A separate-ice based solution for frost heaving-induced pressure during coupled thermal-hydro-mechanical processes in freezing soils

A frost heaving-induced pressure (FHIP) solution is developed in this paper based on the proposed separate-ice frost heave model. A coupled thermal-hydro-mechanical (THM) model, describing the growth of a single ice lens under the restraint, is firstly constructed by considering the relationship between soil porosity and effective stress. The new ice lens formation criterion indicates that the formation of a new ice lens occurs when the disjoining pressure at the ice-water interface exceeds the summation of the external pressure and the critical pressure of soil strength.
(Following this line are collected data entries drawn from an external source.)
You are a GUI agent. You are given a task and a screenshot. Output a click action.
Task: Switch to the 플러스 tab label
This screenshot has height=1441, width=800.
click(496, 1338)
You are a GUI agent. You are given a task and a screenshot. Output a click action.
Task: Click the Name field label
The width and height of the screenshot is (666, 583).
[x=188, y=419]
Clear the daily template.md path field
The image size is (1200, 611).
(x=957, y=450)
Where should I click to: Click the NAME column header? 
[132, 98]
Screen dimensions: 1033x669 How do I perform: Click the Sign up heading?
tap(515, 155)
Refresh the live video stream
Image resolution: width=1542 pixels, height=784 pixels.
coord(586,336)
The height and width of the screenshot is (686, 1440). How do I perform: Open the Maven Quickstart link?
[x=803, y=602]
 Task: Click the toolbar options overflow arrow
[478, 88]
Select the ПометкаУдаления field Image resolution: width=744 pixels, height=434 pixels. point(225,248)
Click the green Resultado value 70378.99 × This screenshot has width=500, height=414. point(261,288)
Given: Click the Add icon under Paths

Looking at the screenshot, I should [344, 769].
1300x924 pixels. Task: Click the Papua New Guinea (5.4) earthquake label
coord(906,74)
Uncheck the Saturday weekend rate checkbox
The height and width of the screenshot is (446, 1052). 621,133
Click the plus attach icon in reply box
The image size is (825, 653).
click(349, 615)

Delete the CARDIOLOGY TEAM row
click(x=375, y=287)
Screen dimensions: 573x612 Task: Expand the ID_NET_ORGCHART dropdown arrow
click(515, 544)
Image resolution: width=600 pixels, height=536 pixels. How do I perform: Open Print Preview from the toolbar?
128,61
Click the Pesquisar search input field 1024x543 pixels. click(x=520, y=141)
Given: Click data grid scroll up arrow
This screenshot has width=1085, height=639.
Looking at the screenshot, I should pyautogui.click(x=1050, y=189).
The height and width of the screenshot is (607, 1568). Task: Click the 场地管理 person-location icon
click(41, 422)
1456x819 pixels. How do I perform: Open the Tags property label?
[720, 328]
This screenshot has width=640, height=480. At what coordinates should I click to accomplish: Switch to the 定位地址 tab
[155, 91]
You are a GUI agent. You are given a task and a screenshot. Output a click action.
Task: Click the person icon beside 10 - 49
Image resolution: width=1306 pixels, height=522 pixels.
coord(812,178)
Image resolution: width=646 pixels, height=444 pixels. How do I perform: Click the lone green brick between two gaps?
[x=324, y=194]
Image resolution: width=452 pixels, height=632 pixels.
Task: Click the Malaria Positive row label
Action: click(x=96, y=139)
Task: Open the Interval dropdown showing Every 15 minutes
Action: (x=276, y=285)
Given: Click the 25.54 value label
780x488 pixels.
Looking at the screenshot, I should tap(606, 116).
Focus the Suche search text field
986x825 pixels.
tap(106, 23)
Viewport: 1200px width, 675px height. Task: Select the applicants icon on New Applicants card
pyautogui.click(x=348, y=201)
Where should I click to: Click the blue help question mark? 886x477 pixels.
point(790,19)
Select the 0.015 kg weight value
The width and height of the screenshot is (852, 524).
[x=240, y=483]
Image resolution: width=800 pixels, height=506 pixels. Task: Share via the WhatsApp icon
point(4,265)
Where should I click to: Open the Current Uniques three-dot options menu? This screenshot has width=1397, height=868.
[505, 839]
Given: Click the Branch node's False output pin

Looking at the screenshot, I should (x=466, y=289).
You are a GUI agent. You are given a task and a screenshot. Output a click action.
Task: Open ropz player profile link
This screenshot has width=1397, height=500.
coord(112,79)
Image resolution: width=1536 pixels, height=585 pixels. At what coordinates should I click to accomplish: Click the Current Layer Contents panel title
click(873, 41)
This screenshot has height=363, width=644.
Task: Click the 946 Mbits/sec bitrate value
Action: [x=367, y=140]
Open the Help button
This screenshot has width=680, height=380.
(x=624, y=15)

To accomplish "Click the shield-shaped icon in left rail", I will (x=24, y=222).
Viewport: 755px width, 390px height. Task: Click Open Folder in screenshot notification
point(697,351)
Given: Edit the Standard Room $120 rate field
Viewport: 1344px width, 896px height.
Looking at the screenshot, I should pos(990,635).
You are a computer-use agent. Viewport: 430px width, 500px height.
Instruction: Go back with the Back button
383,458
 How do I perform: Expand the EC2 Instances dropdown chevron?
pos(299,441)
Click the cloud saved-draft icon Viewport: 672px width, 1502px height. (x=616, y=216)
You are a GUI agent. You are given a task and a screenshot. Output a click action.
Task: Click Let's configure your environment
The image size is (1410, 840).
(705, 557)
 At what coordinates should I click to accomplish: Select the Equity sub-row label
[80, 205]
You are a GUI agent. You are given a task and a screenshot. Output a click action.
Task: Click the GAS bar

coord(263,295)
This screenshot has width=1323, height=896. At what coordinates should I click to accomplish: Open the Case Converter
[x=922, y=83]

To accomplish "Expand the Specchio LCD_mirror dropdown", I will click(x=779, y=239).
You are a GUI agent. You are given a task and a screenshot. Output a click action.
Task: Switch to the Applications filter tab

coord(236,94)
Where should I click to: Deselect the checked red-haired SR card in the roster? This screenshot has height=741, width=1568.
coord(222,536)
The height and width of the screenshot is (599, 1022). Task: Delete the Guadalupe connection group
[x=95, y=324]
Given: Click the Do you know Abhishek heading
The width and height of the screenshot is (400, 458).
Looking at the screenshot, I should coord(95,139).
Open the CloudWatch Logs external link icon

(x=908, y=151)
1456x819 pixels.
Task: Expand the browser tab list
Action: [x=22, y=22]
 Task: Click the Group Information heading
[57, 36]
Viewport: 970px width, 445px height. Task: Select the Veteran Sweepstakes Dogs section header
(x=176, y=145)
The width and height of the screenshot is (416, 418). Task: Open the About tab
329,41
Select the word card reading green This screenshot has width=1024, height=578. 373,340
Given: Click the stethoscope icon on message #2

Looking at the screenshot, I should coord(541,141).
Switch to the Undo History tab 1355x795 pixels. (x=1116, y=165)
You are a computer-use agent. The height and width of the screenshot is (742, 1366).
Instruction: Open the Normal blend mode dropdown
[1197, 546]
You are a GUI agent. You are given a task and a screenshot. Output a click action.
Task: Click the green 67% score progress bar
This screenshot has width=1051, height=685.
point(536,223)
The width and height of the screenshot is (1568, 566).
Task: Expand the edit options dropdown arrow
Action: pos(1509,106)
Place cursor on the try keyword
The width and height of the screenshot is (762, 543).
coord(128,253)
With consideration of the influence of the external pressure on the deformation of unfrozen soil, equivalent water pressure and critical separation pressure for ice segregation, the FHIP model is established by combining the growth model of a single ice lens and the formation criterion of new ice lenses. The freezing tests of Xuzhou (China) silty clay under different restraints were conducted to verify our numerical results, and the observed consistency thus validates the FHIP model. Our numerical results demonstrate the stress induced deformation of the soil column and indicate that the FHIP increases with the restrained stiffness. Particularly, with the decrease of the restrained stiffness, the FHIP decreases following an exponential function. The prediction of the FHIP using the proposed method improves our understanding of the characterized behavior of the FHIP under various restraints, and thus contributes to the analysis of the coupled thermal-hydro-mechanical processes in freezing soils.